Few studies support guidelines for the use of thoracic endovascular aortic repair (TEVAR) to address type B aortic dissection (TBAD) coexisting with descending thoracic aortic dissection and aneurysm (dTADA). This cohort study investigated midterm outcomes of TBAD with dTADA (dTADA group, n = 31) and without dTADA (non-dTADA group, n = 98) after TEVAR. Compared with the non-dTADA group, the dTADA group exhibited higher incidences of type Ia endoleak (29.0% vs. 3.1%, P < 0.001) and reintervention (16.1% vs. 5.1%, P = 0.045). The completely thrombosed rate of the thoracic false lumen was significantly lower in the dTADA group than in the non-dTADA group (45.2% vs. 80.6%, P < 0.001). Although the two groups exhibited similar mortality rates, TBAD coexisting with no regressive dTADA after TEVAR was an independent predictor of mortality (HR: 15.52, 95% CI: 1.614–149.233, P = 0.018). Moreover, the change percentages of false lumen retraction and true lumen re-expansion in the dTADA group were significantly inferior to those of the non-dTADA group at levels of 4th, 6th, 8th and 10th thoracic vertebra throughout follow-up. In conclusion, in the presence of preexisting dTADA, the failure of the dTADA to regress after TEVAR is associated with lower survival and a higher risk of reintervention.

Highlights

  • It has been reported that approximately 14.2–15.7% of aortic dissections are accompanied by descending aortic aneurysms, whereas approximately 1.6–4.9% of descending aortic aneurysms coexist with aortic dissection[1,2,3,4]
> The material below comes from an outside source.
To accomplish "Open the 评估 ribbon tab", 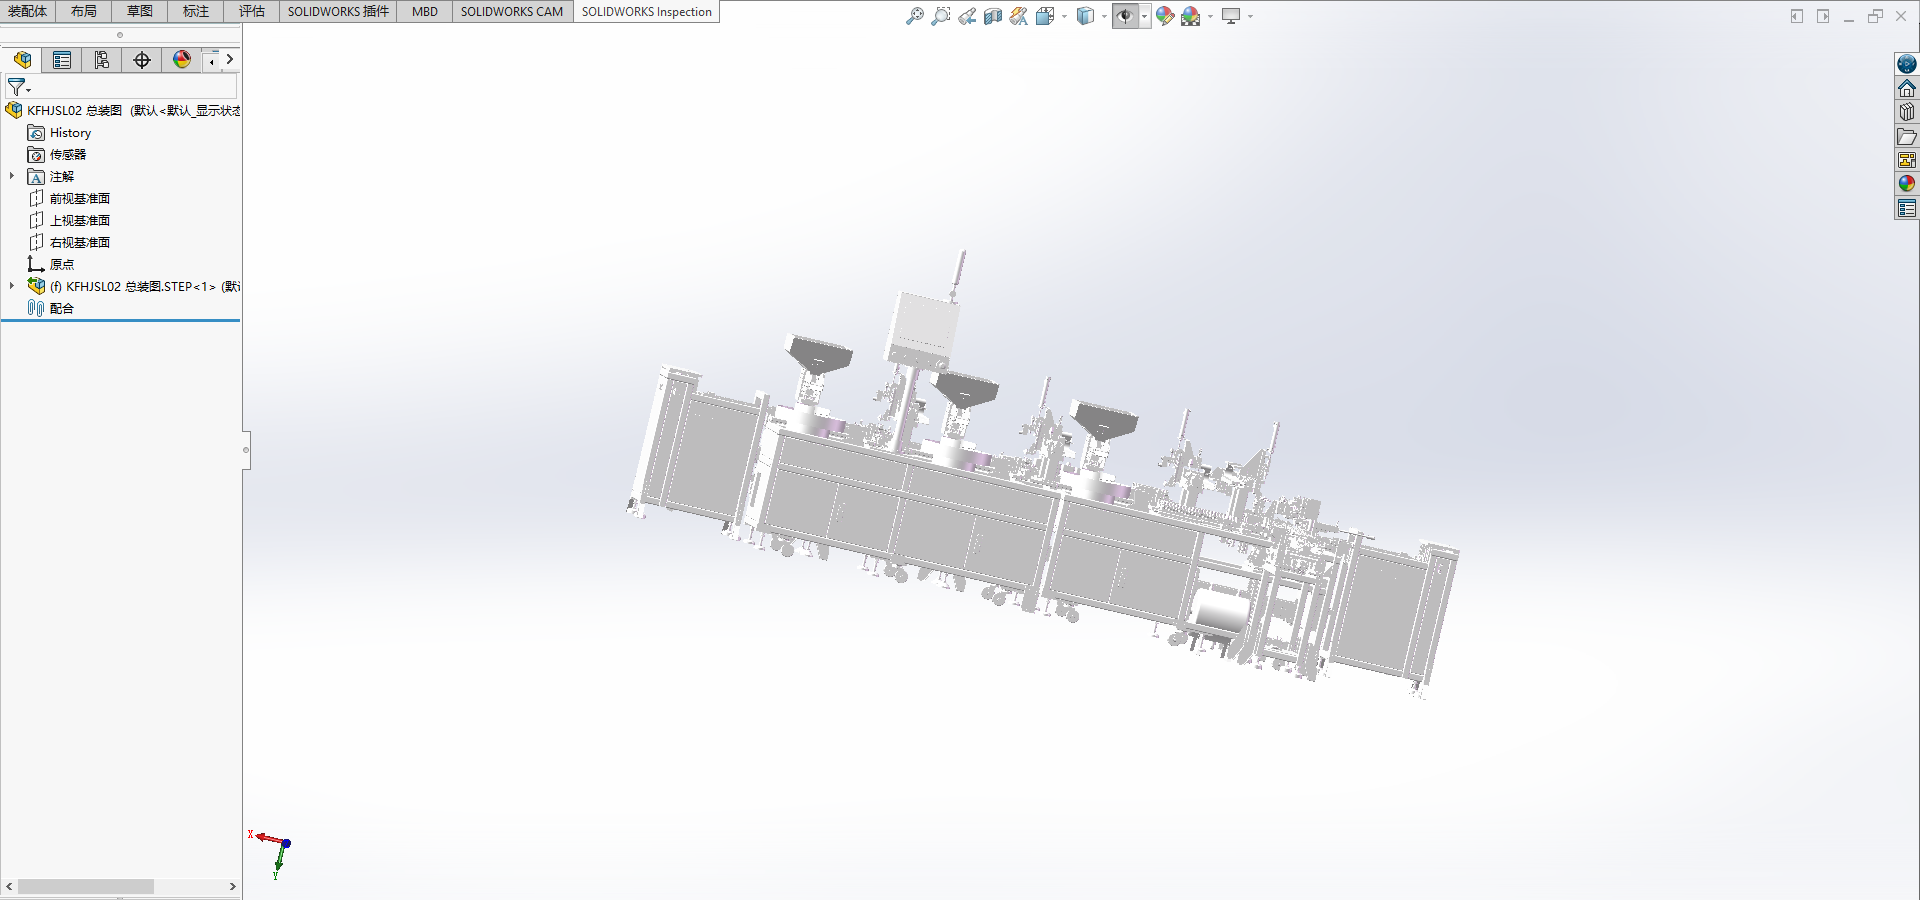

  • Patients were divided into two groups according to whether preoperative type B aortic dissection (TBAD) was accompanied by dissection and aneurysm (dTADA) (Fig. 1A,B) or was not accompanied by dTADA (Fig. 1C,D). dTADA was defined as a minimum cross-sectional diameter of greater than 5 cm in the proximal descending aortic dissection and was regarded as the criterion for dividing the groups in this study

  • We found that TBAD coexisting with dTADA was associated with higher incidences of partial false lumen (FL) thrombosis, endoleak, secondary intervention, postoperative dTADA and expanding dTADA (Table 2)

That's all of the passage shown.